- [Stated problem]
Swap "separator" for "divider" in the data from its first line through the line containing "(692, 554).", then write out those lines with nothing else changed.

- - - - - - -

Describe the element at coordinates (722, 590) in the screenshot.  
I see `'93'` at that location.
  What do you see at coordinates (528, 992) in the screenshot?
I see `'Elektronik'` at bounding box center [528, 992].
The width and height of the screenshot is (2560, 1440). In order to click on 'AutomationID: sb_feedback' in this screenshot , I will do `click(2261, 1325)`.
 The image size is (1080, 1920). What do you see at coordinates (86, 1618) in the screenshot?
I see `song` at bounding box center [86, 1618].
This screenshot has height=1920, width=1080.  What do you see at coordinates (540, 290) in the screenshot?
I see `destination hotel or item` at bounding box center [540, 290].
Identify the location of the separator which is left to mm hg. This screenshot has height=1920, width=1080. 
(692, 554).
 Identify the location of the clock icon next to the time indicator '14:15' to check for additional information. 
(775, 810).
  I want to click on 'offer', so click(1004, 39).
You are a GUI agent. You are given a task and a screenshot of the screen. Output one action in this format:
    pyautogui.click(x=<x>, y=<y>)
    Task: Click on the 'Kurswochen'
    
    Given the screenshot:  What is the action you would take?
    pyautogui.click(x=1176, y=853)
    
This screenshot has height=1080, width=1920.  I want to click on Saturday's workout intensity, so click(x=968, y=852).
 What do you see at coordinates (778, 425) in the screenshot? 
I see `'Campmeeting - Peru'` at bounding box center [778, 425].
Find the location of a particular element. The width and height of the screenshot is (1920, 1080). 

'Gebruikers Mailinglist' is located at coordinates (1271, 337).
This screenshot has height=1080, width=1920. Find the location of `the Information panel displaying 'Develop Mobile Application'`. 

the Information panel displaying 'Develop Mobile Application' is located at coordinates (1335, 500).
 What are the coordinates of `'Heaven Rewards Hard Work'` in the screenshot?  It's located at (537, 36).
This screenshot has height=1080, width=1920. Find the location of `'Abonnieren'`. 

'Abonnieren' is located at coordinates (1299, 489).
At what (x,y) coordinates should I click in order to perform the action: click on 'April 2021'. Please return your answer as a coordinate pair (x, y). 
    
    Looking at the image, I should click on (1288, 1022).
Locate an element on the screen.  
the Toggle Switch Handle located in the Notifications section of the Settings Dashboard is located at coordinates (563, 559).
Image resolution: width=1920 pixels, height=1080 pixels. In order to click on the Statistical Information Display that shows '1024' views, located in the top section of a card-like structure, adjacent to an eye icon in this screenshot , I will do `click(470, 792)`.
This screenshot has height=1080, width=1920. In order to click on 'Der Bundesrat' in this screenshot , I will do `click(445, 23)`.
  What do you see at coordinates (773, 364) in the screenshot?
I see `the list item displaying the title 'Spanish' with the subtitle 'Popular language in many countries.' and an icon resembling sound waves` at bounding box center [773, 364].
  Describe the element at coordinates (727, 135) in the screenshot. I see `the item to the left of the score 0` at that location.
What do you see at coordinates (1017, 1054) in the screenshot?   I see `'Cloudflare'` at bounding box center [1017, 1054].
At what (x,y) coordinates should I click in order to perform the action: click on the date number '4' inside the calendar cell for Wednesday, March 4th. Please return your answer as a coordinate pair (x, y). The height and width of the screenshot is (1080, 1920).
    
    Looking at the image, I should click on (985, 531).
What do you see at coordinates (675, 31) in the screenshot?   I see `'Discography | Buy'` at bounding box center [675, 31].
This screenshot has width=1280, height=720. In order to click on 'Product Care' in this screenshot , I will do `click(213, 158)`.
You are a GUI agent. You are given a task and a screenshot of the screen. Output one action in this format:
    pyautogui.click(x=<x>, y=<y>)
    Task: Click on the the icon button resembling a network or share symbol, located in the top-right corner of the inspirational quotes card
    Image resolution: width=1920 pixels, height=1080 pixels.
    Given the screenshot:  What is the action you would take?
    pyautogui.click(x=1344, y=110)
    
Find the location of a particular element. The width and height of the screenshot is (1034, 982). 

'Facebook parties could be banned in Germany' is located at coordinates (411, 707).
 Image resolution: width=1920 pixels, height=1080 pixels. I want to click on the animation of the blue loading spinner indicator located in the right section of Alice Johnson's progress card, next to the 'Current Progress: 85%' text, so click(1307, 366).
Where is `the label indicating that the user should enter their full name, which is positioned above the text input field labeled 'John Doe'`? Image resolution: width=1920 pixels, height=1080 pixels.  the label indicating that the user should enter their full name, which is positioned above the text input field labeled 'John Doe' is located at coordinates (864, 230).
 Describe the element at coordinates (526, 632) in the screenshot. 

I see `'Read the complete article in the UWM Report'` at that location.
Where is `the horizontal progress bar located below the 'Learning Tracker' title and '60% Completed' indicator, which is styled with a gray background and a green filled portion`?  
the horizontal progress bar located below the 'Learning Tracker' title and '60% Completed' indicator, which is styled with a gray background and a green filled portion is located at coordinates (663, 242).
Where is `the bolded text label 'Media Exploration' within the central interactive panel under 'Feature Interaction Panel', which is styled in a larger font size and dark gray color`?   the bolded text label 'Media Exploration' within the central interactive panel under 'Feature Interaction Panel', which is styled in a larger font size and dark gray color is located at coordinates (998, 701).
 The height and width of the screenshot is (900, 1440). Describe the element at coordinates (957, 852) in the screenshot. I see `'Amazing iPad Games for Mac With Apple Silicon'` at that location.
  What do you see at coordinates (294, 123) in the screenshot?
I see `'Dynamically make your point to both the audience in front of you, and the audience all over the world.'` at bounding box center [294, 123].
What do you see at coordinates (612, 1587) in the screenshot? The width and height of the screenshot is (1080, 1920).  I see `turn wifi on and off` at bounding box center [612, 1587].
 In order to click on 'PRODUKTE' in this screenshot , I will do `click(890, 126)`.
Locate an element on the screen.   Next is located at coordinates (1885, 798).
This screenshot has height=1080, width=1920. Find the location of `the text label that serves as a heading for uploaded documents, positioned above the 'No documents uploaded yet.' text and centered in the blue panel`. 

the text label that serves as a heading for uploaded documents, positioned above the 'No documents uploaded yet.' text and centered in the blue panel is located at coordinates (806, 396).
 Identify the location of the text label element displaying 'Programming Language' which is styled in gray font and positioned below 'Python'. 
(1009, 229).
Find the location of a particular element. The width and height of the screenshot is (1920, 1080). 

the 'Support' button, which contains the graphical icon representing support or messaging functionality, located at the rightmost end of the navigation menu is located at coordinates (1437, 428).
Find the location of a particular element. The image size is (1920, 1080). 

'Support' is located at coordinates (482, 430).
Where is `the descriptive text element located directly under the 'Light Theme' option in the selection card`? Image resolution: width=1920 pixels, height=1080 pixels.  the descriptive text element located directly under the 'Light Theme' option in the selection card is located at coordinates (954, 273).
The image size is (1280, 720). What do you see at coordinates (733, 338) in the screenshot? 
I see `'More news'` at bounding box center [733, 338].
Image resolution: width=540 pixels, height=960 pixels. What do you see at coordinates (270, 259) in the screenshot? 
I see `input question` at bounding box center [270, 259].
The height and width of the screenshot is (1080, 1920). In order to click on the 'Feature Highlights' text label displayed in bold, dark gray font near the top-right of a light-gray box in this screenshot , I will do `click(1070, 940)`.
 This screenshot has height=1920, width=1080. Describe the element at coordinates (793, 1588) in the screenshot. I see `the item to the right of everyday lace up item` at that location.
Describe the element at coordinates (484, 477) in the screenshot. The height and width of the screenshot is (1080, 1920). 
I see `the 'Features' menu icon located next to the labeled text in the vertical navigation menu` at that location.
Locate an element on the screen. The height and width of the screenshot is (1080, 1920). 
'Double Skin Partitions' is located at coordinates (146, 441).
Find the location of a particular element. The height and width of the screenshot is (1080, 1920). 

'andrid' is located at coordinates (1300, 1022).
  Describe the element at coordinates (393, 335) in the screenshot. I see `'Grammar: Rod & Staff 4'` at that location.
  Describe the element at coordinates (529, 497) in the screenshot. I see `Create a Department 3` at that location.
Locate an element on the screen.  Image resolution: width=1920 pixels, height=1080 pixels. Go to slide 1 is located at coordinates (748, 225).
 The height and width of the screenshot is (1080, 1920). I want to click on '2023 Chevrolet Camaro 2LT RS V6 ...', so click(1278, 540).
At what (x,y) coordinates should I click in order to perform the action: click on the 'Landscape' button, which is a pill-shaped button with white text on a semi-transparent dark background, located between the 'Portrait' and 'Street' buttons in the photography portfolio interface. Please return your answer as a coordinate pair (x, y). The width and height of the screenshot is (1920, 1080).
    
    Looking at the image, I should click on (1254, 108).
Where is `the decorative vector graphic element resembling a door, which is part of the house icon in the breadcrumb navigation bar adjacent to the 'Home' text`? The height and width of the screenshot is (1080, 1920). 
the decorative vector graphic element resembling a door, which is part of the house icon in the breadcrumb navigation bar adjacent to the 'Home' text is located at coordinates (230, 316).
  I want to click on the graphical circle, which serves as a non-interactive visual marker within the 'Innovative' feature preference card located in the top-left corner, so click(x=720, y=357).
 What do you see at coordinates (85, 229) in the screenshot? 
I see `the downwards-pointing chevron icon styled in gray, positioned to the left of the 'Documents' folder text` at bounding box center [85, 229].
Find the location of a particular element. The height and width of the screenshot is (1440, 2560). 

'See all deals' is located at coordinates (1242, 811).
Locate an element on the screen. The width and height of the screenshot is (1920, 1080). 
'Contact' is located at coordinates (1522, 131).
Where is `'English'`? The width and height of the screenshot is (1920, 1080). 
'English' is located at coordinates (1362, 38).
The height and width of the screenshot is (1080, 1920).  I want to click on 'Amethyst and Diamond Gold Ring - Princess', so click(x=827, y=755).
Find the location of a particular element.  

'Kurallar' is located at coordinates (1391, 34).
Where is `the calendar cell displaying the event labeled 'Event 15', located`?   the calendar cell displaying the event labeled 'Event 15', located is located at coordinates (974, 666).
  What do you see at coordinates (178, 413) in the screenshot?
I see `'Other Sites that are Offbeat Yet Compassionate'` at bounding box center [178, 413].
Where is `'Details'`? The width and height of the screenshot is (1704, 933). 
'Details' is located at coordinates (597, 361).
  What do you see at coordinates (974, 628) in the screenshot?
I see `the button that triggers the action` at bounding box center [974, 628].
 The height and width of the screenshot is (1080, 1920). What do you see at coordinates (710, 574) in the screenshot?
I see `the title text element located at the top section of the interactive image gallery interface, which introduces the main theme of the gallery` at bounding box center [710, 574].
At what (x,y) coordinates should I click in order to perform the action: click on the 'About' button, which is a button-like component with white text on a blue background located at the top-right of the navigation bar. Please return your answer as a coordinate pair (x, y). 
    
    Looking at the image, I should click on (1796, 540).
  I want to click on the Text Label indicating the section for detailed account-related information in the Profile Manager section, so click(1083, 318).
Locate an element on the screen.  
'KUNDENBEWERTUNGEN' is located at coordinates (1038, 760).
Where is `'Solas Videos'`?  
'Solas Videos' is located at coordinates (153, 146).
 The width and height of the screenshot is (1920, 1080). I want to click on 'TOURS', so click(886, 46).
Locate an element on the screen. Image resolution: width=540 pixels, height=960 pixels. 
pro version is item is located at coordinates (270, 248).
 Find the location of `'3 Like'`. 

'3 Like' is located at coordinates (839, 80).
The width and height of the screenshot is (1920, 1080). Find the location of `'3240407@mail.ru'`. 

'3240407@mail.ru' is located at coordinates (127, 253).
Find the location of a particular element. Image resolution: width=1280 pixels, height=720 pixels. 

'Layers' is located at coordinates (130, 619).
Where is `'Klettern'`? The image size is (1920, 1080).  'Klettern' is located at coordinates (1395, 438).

- - - - - - -

- [Task result]
Describe the element at coordinates (722, 590) in the screenshot.  
I see `'93'` at that location.
  What do you see at coordinates (528, 992) in the screenshot?
I see `'Elektronik'` at bounding box center [528, 992].
The width and height of the screenshot is (2560, 1440). In order to click on 'AutomationID: sb_feedback' in this screenshot , I will do `click(2261, 1325)`.
 The image size is (1080, 1920). What do you see at coordinates (86, 1618) in the screenshot?
I see `song` at bounding box center [86, 1618].
This screenshot has height=1920, width=1080.  What do you see at coordinates (540, 290) in the screenshot?
I see `destination hotel or item` at bounding box center [540, 290].
Identify the location of the divider which is left to mm hg. This screenshot has height=1920, width=1080. 
(692, 554).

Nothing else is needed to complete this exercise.